THE TASK: Every record needs to be repeated exactly; its pictures do not.

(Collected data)
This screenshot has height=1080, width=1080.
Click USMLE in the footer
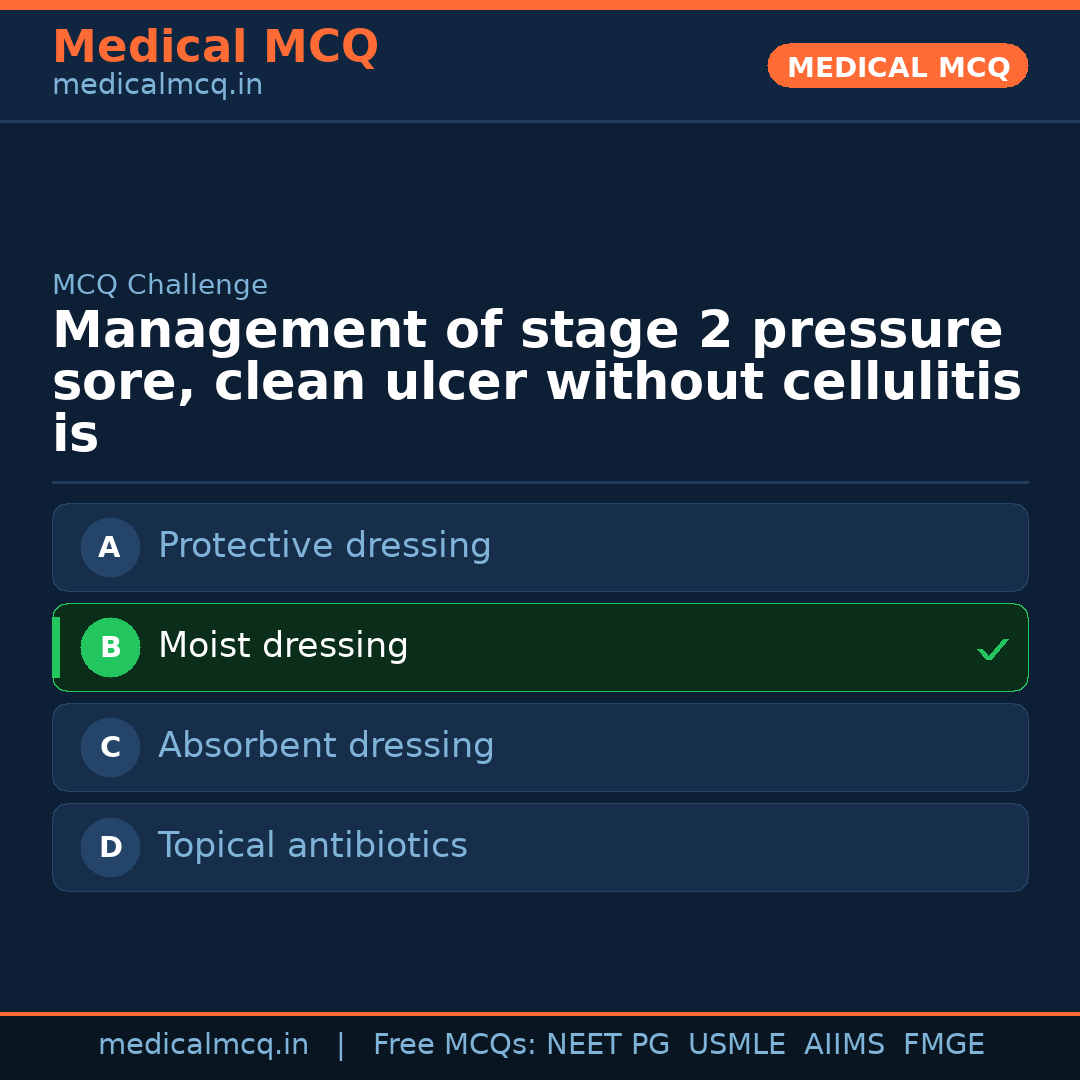click(736, 1045)
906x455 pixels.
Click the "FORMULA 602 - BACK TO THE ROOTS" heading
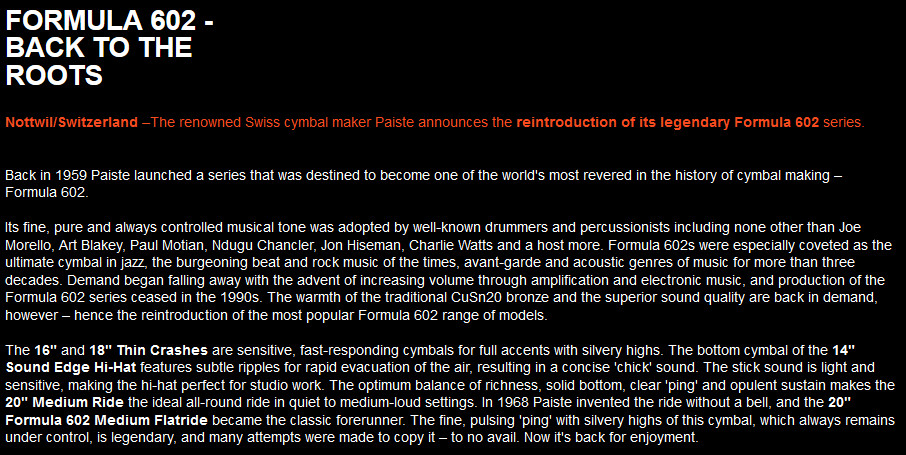[x=110, y=47]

RESULT BELOW:
This screenshot has height=1080, width=1080.
Click USMLE in the footer
click(736, 1045)
906x455 pixels.
Click the "FORMULA 602 - BACK TO THE ROOTS" heading
[x=110, y=47]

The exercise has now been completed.